Selina Joerg, Dmitry Loginov win gold in snowboard parallel GS at worlds |

Selina Joerg, Dmitry Loginov win gold in snowboard parallel GS at worlds

Ben Ramsey
Park Record
Selina Joerg races in the snowboard parallel giant slalom competition at Park City Mountain on Monday, where the German competitor took first.
Tanzi Propst/The Park Record

PARK CITY, Utah — Selina Joerg now has two of the most prestigious medals in alpine snowboarding. A year after winning an Olympic silver medal in giant slalom in the 2018 Winter Games in Pyeongchang, she added a world championship gold in the same event in Park City.

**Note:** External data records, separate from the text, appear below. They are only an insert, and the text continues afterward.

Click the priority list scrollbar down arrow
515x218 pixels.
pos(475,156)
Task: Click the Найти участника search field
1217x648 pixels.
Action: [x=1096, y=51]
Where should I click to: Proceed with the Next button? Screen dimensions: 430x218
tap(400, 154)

On Monday, the 31-year-old German defeated Natalia Soboleva of Russia in the final head-to-head giant slalom race on Picabo’s run at Park City Mountain Resort.

Constant snowfall throughout the day under a cloudy sky created tricky conditions for the racers.

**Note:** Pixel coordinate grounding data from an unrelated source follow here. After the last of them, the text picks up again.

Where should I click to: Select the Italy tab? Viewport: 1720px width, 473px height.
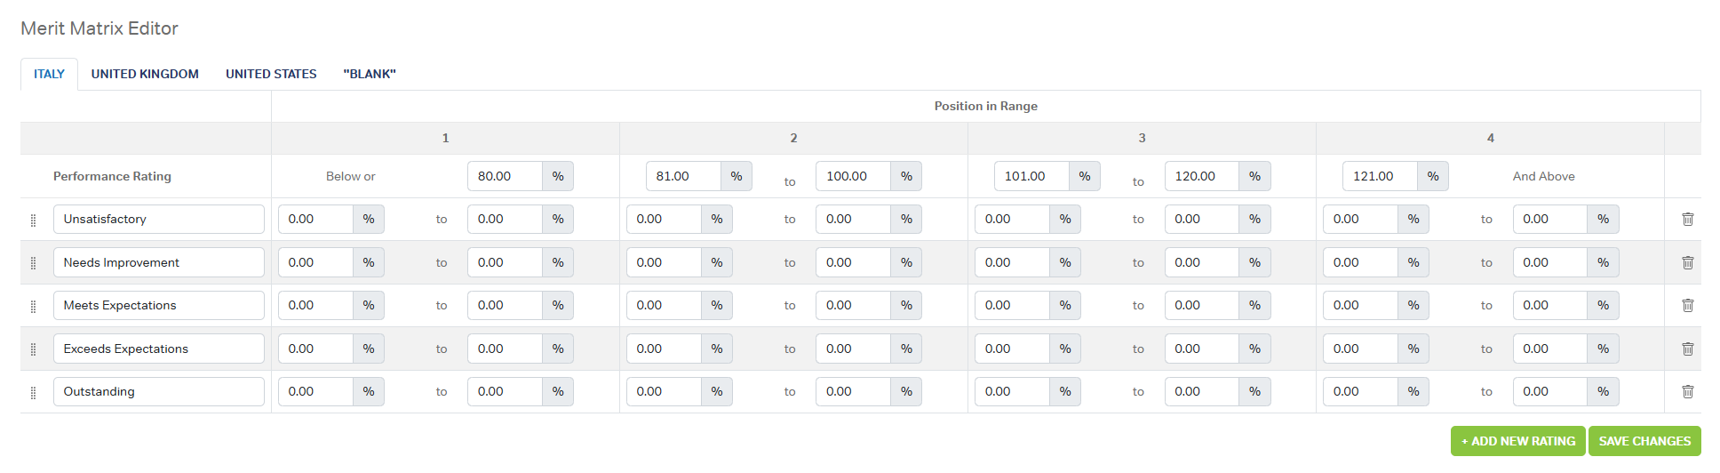point(49,74)
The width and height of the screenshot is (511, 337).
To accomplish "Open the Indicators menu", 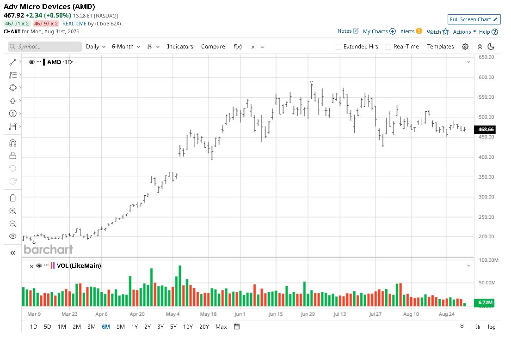I will tap(180, 47).
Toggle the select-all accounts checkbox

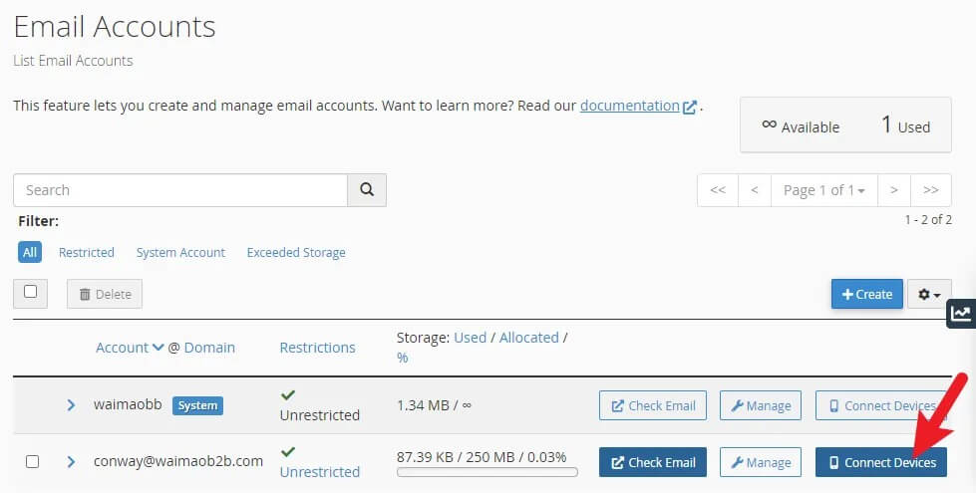tap(30, 292)
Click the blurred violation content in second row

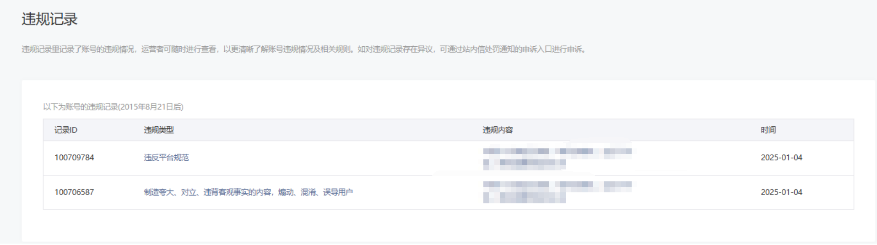(x=557, y=192)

Joerg and her fellow competitors raced around the course’s gates in tracks that had formed banked turns in the deepening snow. However, the biggest challenge wasn’t the snow on the ground, but rather the flakes in the air.

“We couldn’t see how the snow really was,” Joerg said. “Over the last day, there came a lot of snow. I think all of us prefer more hard conditions, but today it was a little bit soft. But visibility was the hardest thing.”

She said it was frustrating to see the snow fall after days of bluebird training runs, but it didn’t dampen her excitement to earn a medal, and neither did the exhausting effort of preparing for and winning a medal the season before in the Pyeongchang Olympics.

“It was not hard to refocus,” she said. “When you are once on a podium in a big event, you know how the feeling is, and in some ways you know why you are training so hard, because it’s just an amazing feeling to be on a podium.”

She said hearing the German national anthem play at the base area as she stood with a golden snowflake around her neck was exactly what every athlete hopes to experience.

“To stand on top today was amazing,” she said. “It was a hard day but it was not a problem to focus after the Olympics last year.”

Soboleva took silver, followed by Ladina Jenny of Switzerland in third.

The conditions were no better for the men’s competition, in which Dmitry Loginov of Russia took first.

The 19-year-old said it was incredible to move up from the junior level and take a medal at the World Championships.

“I still can’t believe it,” Loginov said through a translator. “It’s like I’m in shock right now. I was planning to win the medal, and it happened, but tomorrow will bring the feeling.”

He defeated Tim Mastnak of Slovenia in a head-to-head race. In third place was Stefan Baumeister of Germany. He defeated Vic Wild of Russia, who had competed in Park City before.

Wild raced for the U.S. national team until it cut funding for alpine snowboarding in 2010. After that, he married Russian snowboarder Alena Zavarzina and started competing for Team Russia, where he has distinguished himself.

In 2014 he won the gold in both slalom and parallel slalom when Russia held the Olympics on home soil in Sochi. For Wild’s success, Russian President Vladimir Putin presented him with the Order for Merit to the Fatherland.

Wild said it was good to be back in Park City, where he briefly lived before moving to Russia.

“I was surprised, actually, to see the town” he said. “The downtown is even more done up for Sundance, so it’s extra nice. But this place is doing well.”

He lives in Moscow now, though he said he prefers to spend his time training outside the city — in Sochi or around Europe.

As for competing in the States after moving to Russia, he said he wasn’t thinking about it much.

“I’m here to do my work,” he said.

Which, he said, is similar to how the snowboarding community regards his switching national teams.

“Obviously, the governments don’t get along very well right now, but I can’t control that,” he said. “It doesn’t really matter to me. … Everybody in snowboarding is like, ‘Dude, you’re the man, well done. A smart move.’”

The Russian team had four competitors in the semifinals.

Wild said the team has only gotten stronger since his success in Sochi.

“I think I kind of created some monsters,” he said jokingly. “I didn’t really know it until pretty recently, but once they saw that — once they saw me win they were like ‘Oh, we can do that, too. Now they believe. We have four very strong riders here and any one of us can win any of these races.”